**Set of tasks:**
A – In the essay on time, what is the writer drinking with the eggplant sandwich?
B – Translate this sentence from the essay on time into Spanish: "She remembers that she has many things for which to be grateful."
C – Extend the essay on time, picking up after its final sentence.

**Extract provided:**
Time, so they say, flies when you are having fun. Does that mean it goes excruciatingly slow when you are sad or suffering? I would have to say that the answer to this is a resounding yes.
A good friend of mine recently told me that when she feels sad, she feels really stuck. Every aspect of her life feels absolutely lousy: failed relationships, dwindling finances, unsatisfying employment. At those times, the whole ball of wax that is her life is one big, sticky, yucky mess. And the worst part of it is that—when she feels this way—it seems as though that general yuckishness is simply her natural state of being. In those moments, she is pretty much convinced that life is going to feel that way forever.
Then, she gets some sleep, dreams a little dream, wakes up, takes a shower, goes for a nice bike ride, has coffee and a sweet roll down by the lake, listens to something on the radio that makes her laugh. The next thing she knows, she feels good again. She remembers that she has many things for which to be grateful. Then, she feels even happier. Suddenly, time’s pretty ponies speed up. The race is on. Just like the wind, time again flies.
I think about time all the time. I am always trying to jam more things into it. I am always trying to do “one more thing.” As all my friends and relations will tell you, this habit of mine makes me invariably late for things. Furthermore, I do way too much multi-tasking on any given day. On a typical evening when I get home from work, you might find me folding laundry, paying bills, eating dinner, answering emails, checking Facebook, and writing a paper for school all at the same time.
Really? At the same time? Okay, not literally in the very same instant. But I have gotten really adept at sprinkling my instances around. Tonight, a case in point. First, I fold a couple shirts and pair up a few sets of socks. Then, I open a bill and decide if I need to pay it now or can put it on the pile to be dealt with after pay day. Then, I take a bite of the eggplant sandwich I made from left-over roasted eggplant, a slather of horseradish, and two nice, thick slabs of melted mozzarella on an old crust of bread that I almost threw out this morning. But I saved this heel because it had not gone moldy yet and boy, am I ever glad I did. This sandwich I am washing down with a glass of Merlot is making me exceedingly cheery right now. Must be the horseradish.

**Recorded information:**
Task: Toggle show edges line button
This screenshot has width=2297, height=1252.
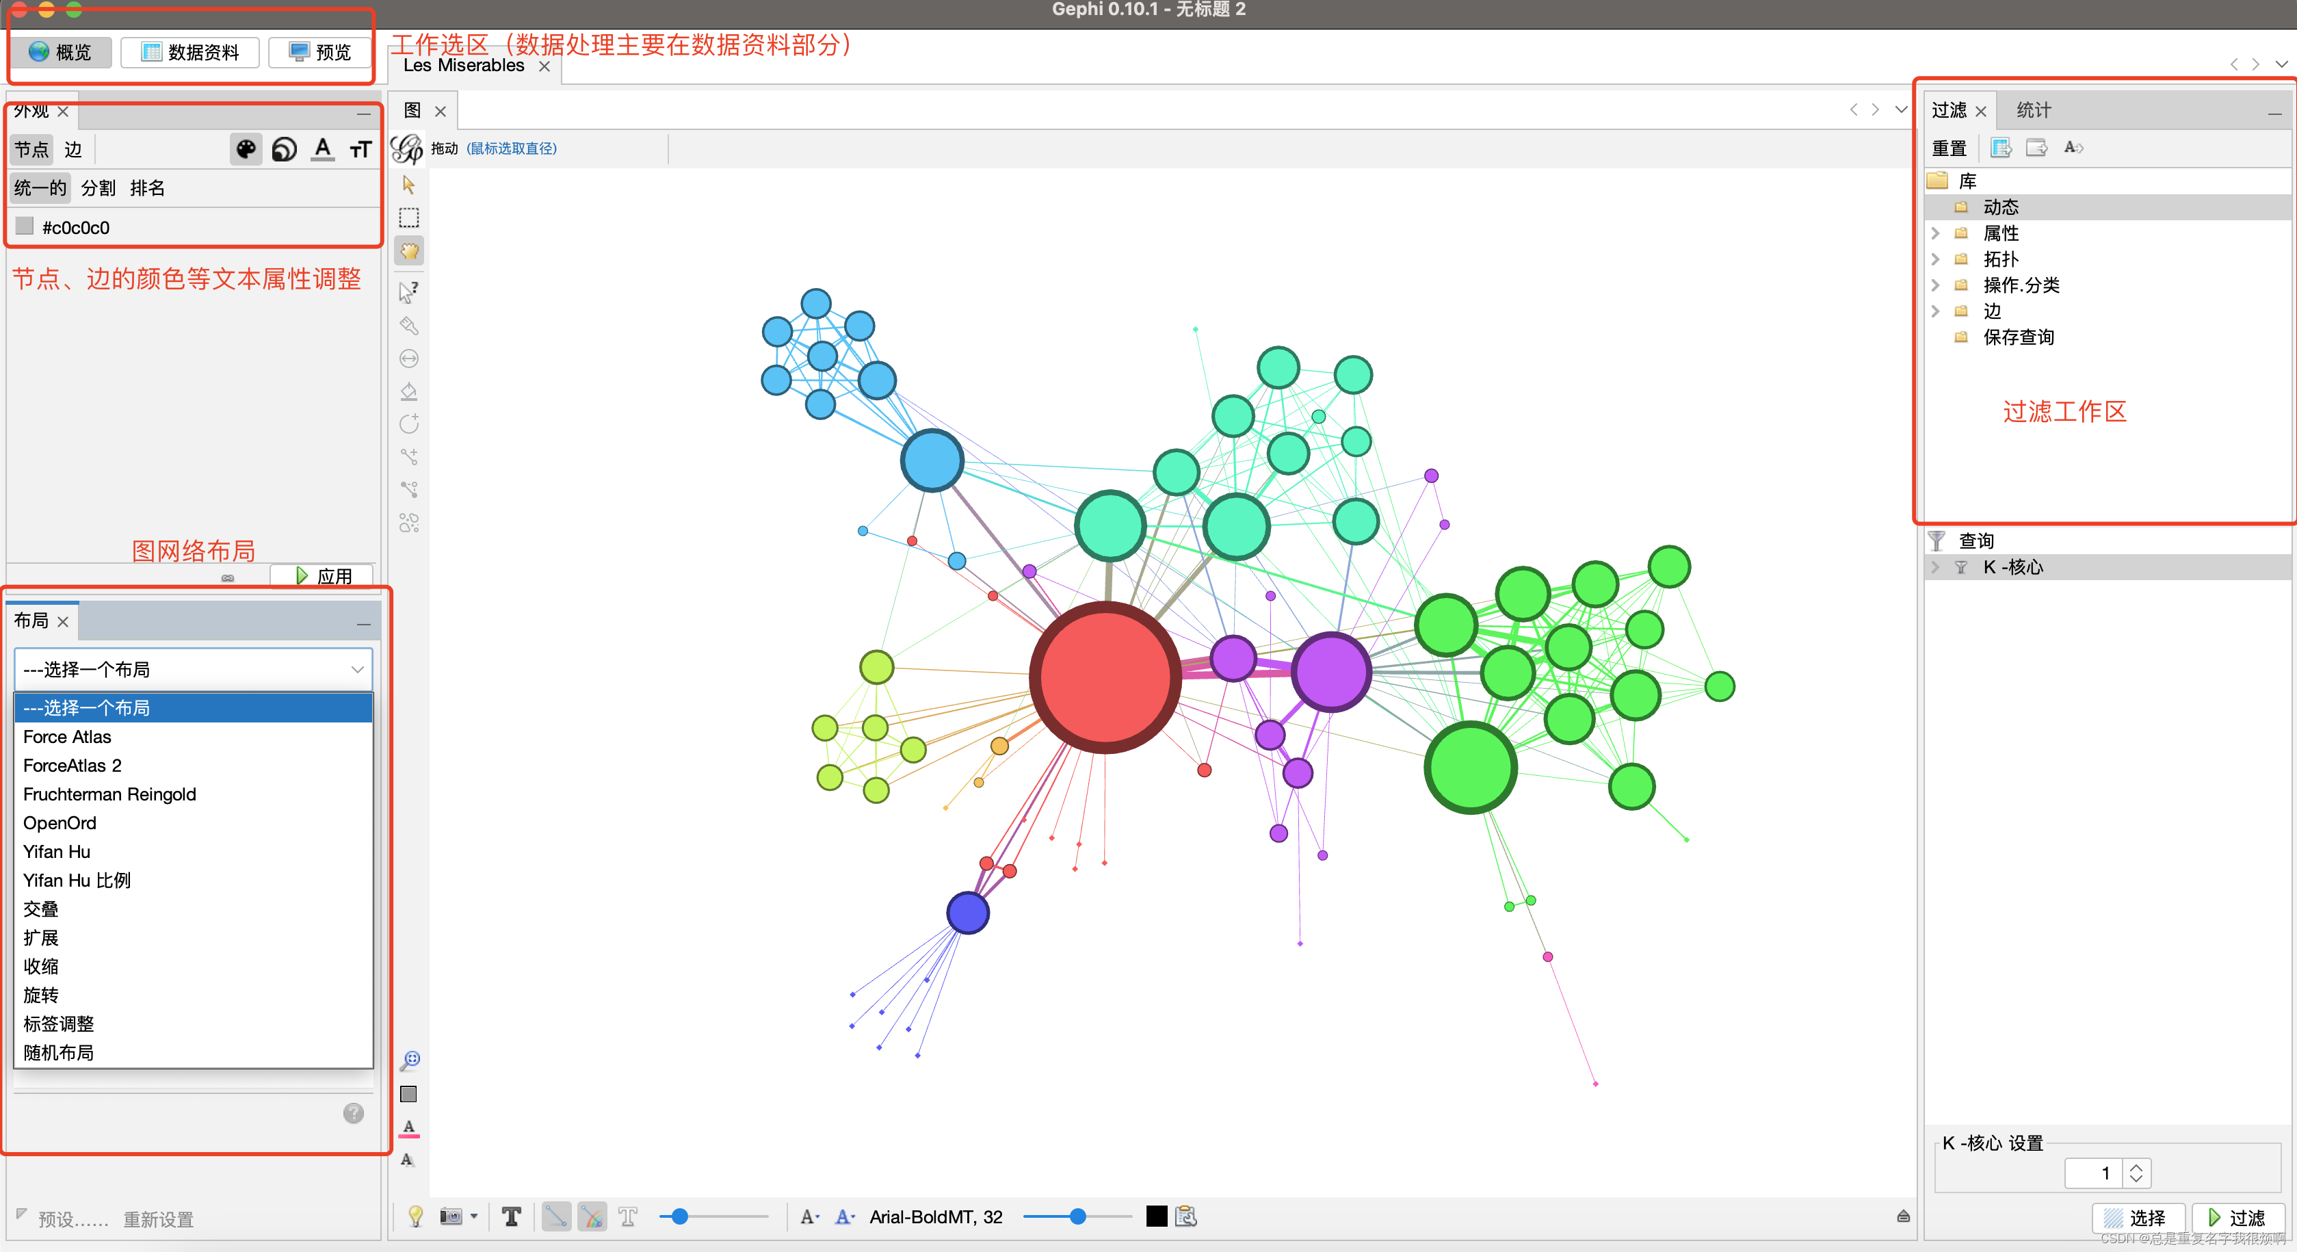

**Results of the tasks:**
A – A glass of Merlot.

B – Recuerda que tiene muchas cosas por las que estar agradecida.

C –
Email, Facebook. Check and check. I’m not writing a paper for school, but I did a bit of reading and now I’m writing this blog-entry so I can post it first thing in the morning before I go to work. And the race with time will begin again.
I am reminded of the young girl I saw riding her bike past the middle school last week. She was riding fast enough that her long auburn hair was trailing behind her. She was riding no-handed, this because she was texting as she pedaled. She was pretty good at it, too. (When I told this story to a friend of mine, he reported a recent sighting of a teenage boy riding down the street with a pizza box in hand. The young lad, as it turned out, was enjoying a couple of slices of pepperoni and sausage on his way home from football practice.) What has the world come to?
Being that it is now the autumn of the year, I am thinking quite a lot about time passing, and how often I forget to savor it by doing too many things at once. It is now the time of year that an elderly gentleman I know refers to as “sweater weather.” I love this moment, when leaves fall off trees, the air chills, and the world prepares to go dormant for awhile. It is a dying, melancholy time, but it is also the time of Sunday afternoons devoted to the making of soups, to the raking of leaves, and to the anticipation of Halloween, the holiday that marks the beginning of the descent into the year’s bright end.
Well, it is late now, and I should sleep. I will only do one more thing, and that is leave you with a poem. It is by Gerard Manley Hopkins (1844-1889), and it is one of my most favorite poems about the passing of time. May it remind me, tomorrow, when I wake up and read my blog to myself, not to try to do so much all at once, but rather, to do one precious thing at a time. The best way not to mourn myself is to remember I am still here, and my two hands are always free to do the work that is right in front of me.
Spring and Fall
to a young child
Margaret, are you grieving Over Goldengrove unleaving? Leaves, like the things of man, you With your fresh thoughts care for, can you? Ah! as the heart grows older It will come to such sights colder By and by, nor spare a sigh Though worlds of wanwood leafmeal lie; And yet you will weep and know why. Now no matter, child, the name: Sorrow's springs are the same. Nor mouth had, no nor mind, expressed What héart héard of, ghóst guéssed: It is the blight man was born for, It is Margaret you mourn for.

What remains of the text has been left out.